**What the task requires:** Please copy the records below word for word, everything from the line containing "Given: Open lanard's Discord icon" down to the last line of the records, both ends included.

Items from a dataset
══════════════════════════════

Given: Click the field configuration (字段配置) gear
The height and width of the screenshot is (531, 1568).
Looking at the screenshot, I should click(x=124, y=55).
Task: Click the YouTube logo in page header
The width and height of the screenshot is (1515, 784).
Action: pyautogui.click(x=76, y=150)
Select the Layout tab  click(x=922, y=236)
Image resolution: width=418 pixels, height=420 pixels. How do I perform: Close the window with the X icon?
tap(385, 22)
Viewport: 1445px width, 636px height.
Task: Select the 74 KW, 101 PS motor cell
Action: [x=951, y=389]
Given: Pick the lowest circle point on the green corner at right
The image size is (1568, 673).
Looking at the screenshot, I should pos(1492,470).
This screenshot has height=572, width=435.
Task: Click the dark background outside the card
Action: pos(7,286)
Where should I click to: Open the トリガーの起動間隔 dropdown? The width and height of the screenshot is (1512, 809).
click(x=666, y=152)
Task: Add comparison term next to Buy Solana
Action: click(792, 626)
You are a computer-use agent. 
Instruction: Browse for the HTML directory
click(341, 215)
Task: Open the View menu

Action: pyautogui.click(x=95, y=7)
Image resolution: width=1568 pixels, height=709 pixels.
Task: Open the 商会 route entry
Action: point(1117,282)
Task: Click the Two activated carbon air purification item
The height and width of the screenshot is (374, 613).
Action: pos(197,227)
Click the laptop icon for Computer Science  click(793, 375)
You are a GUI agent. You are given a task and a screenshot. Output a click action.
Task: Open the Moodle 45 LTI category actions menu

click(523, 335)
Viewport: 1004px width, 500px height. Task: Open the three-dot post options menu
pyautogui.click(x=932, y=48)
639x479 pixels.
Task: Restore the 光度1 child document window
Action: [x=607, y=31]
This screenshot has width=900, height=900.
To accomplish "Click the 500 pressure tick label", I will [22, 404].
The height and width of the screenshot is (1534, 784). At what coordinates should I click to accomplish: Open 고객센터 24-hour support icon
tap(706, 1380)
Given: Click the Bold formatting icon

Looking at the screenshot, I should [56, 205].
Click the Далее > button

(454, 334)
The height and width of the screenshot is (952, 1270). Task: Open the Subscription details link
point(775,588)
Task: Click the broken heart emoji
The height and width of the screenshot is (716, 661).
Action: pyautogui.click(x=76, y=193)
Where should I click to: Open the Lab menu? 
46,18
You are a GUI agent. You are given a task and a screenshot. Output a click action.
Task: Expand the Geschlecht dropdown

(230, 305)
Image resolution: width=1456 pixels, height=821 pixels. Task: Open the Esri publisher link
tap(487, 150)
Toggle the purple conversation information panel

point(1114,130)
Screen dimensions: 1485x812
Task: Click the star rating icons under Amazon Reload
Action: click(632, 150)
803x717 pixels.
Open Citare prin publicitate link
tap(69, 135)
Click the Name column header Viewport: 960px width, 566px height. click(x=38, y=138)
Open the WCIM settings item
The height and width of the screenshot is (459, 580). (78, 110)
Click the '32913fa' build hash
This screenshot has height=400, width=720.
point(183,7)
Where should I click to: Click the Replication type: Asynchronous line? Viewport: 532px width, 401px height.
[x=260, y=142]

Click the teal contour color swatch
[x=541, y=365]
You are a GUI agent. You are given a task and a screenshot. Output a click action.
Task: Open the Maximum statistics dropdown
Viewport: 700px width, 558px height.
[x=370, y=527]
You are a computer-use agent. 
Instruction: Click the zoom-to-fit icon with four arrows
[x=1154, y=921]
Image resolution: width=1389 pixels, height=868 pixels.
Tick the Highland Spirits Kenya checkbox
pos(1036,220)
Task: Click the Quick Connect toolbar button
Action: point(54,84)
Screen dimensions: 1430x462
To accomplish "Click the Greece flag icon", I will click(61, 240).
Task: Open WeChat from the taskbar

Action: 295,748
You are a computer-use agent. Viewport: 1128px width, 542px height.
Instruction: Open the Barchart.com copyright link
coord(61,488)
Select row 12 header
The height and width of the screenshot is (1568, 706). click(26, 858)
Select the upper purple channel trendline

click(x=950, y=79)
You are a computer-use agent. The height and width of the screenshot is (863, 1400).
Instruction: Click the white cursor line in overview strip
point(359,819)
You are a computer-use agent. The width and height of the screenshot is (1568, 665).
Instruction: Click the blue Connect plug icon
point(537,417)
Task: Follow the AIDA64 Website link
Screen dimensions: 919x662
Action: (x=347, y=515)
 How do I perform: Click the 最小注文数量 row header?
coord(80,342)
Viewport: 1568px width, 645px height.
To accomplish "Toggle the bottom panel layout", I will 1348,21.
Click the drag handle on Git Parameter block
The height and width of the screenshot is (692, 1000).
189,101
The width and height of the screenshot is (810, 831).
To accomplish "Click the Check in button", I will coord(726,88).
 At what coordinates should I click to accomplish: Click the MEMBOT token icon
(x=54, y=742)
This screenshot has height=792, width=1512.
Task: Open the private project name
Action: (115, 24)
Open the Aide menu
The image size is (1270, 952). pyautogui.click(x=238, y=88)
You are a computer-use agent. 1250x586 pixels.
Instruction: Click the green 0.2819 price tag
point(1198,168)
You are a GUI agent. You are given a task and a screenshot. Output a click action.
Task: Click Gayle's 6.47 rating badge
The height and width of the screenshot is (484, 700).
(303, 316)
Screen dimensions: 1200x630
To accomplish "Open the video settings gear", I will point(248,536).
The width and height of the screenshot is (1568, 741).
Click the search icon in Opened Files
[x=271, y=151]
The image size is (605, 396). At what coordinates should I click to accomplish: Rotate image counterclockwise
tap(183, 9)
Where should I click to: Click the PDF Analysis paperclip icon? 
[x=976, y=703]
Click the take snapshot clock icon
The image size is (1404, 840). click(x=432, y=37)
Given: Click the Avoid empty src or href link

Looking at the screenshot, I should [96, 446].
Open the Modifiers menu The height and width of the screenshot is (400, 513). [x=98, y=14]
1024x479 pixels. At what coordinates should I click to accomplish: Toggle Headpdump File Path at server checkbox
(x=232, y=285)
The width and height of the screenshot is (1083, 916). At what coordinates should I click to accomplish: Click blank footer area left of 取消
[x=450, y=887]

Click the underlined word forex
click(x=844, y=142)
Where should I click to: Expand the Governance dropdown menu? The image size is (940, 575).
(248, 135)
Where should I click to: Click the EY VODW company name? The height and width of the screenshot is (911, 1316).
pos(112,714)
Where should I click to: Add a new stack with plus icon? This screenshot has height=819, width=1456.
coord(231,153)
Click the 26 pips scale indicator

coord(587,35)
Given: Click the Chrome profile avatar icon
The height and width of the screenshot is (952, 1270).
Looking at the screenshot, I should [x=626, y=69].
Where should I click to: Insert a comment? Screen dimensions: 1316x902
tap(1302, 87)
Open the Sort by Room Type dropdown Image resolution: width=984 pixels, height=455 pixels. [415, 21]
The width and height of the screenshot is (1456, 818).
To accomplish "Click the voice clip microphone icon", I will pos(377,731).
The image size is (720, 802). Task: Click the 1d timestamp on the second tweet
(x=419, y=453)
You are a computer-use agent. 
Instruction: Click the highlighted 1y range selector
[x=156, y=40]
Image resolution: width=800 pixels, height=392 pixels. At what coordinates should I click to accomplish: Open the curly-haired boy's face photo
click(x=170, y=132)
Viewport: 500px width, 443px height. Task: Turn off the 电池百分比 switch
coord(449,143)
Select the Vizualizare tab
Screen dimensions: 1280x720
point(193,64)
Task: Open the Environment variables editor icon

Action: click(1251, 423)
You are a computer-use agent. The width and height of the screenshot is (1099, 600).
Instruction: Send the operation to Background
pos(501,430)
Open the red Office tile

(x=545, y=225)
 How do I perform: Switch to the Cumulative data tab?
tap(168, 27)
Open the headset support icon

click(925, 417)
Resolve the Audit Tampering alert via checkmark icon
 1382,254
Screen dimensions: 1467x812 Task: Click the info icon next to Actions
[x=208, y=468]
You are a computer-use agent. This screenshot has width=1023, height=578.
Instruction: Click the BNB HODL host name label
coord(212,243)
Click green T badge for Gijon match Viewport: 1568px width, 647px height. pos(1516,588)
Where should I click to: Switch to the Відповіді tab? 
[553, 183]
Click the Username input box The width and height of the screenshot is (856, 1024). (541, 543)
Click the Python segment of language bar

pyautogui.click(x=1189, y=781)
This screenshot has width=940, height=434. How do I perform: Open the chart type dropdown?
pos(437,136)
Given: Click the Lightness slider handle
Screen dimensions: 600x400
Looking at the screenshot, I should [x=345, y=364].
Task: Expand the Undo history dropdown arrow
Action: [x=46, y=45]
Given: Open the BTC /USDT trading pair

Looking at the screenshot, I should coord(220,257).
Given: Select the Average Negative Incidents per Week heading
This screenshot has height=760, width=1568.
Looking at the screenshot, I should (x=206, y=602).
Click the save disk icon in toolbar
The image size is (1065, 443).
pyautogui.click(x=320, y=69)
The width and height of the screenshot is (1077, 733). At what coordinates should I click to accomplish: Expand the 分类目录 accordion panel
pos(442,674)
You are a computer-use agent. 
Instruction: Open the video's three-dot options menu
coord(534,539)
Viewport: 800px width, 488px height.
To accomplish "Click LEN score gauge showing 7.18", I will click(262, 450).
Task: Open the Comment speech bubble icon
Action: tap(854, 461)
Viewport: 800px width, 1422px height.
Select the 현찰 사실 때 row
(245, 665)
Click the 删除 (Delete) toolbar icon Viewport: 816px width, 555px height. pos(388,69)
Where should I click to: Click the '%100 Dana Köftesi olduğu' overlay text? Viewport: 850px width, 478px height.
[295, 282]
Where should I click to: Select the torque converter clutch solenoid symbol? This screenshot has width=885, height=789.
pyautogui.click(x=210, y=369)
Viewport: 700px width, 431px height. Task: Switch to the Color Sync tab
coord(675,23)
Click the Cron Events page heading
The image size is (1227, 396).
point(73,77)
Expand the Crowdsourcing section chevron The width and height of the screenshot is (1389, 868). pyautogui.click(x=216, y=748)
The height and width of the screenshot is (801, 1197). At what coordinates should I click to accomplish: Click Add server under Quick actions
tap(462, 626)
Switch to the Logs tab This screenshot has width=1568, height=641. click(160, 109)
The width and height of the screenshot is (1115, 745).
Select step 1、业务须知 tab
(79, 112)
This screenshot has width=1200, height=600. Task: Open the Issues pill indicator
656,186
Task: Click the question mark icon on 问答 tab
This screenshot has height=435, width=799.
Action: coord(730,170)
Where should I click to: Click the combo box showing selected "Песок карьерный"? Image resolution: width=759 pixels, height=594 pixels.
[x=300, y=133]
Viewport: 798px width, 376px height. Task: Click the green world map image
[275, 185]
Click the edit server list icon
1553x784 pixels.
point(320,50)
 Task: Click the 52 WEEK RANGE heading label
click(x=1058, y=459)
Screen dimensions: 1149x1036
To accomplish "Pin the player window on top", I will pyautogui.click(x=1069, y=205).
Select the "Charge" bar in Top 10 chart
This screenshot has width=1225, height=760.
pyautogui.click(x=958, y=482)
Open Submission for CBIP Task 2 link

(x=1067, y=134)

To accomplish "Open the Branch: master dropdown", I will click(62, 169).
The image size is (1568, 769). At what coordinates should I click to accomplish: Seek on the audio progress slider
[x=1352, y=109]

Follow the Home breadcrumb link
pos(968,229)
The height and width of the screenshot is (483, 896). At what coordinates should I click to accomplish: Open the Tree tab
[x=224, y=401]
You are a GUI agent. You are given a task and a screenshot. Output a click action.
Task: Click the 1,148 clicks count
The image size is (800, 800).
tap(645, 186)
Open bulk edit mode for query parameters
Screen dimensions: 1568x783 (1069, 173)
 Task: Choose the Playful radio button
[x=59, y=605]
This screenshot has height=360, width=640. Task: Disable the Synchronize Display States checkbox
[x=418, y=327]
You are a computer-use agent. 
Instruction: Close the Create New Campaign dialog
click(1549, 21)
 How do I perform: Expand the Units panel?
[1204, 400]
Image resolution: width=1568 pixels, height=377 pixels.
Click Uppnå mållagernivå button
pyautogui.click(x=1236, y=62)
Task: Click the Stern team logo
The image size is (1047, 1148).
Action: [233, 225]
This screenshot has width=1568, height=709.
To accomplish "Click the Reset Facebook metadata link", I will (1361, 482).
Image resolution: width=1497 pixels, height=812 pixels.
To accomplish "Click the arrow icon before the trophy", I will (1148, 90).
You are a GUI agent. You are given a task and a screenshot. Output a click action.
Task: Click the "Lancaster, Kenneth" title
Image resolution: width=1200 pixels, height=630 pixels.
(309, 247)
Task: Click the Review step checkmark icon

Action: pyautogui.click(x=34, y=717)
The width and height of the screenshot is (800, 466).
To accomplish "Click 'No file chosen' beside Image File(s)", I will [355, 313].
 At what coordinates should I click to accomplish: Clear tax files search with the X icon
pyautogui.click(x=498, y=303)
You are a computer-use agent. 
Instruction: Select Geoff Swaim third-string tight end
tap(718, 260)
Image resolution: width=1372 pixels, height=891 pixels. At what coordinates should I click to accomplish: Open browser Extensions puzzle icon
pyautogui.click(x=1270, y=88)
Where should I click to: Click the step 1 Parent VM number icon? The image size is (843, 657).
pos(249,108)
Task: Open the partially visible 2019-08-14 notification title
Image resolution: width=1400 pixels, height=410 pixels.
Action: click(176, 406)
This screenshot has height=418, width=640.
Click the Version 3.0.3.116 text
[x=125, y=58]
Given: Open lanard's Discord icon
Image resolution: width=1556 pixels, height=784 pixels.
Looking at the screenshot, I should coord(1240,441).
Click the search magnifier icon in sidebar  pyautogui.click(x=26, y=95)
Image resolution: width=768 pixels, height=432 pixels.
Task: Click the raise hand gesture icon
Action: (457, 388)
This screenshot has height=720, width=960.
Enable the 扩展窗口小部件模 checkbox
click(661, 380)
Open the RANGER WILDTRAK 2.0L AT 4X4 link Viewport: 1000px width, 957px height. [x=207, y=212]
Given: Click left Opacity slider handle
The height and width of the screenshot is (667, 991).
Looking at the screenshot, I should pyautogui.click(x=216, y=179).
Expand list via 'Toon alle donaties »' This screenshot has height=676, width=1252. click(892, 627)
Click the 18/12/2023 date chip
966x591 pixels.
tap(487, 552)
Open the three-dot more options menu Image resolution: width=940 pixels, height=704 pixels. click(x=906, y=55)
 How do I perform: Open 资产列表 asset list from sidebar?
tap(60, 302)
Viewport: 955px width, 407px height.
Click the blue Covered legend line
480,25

══════════════════════════════

**Task response:**
Given: Open lanard's Discord icon
Image resolution: width=1556 pixels, height=784 pixels.
Looking at the screenshot, I should coord(1240,441).
Click the search magnifier icon in sidebar  pyautogui.click(x=26, y=95)
Image resolution: width=768 pixels, height=432 pixels.
Task: Click the raise hand gesture icon
Action: (457, 388)
This screenshot has height=720, width=960.
Enable the 扩展窗口小部件模 checkbox
click(661, 380)
Open the RANGER WILDTRAK 2.0L AT 4X4 link Viewport: 1000px width, 957px height. [x=207, y=212]
Given: Click left Opacity slider handle
The height and width of the screenshot is (667, 991).
Looking at the screenshot, I should pyautogui.click(x=216, y=179).
Expand list via 'Toon alle donaties »' This screenshot has height=676, width=1252. click(892, 627)
Click the 18/12/2023 date chip
966x591 pixels.
tap(487, 552)
Open the three-dot more options menu Image resolution: width=940 pixels, height=704 pixels. click(x=906, y=55)
 How do I perform: Open 资产列表 asset list from sidebar?
tap(60, 302)
Viewport: 955px width, 407px height.
Click the blue Covered legend line
480,25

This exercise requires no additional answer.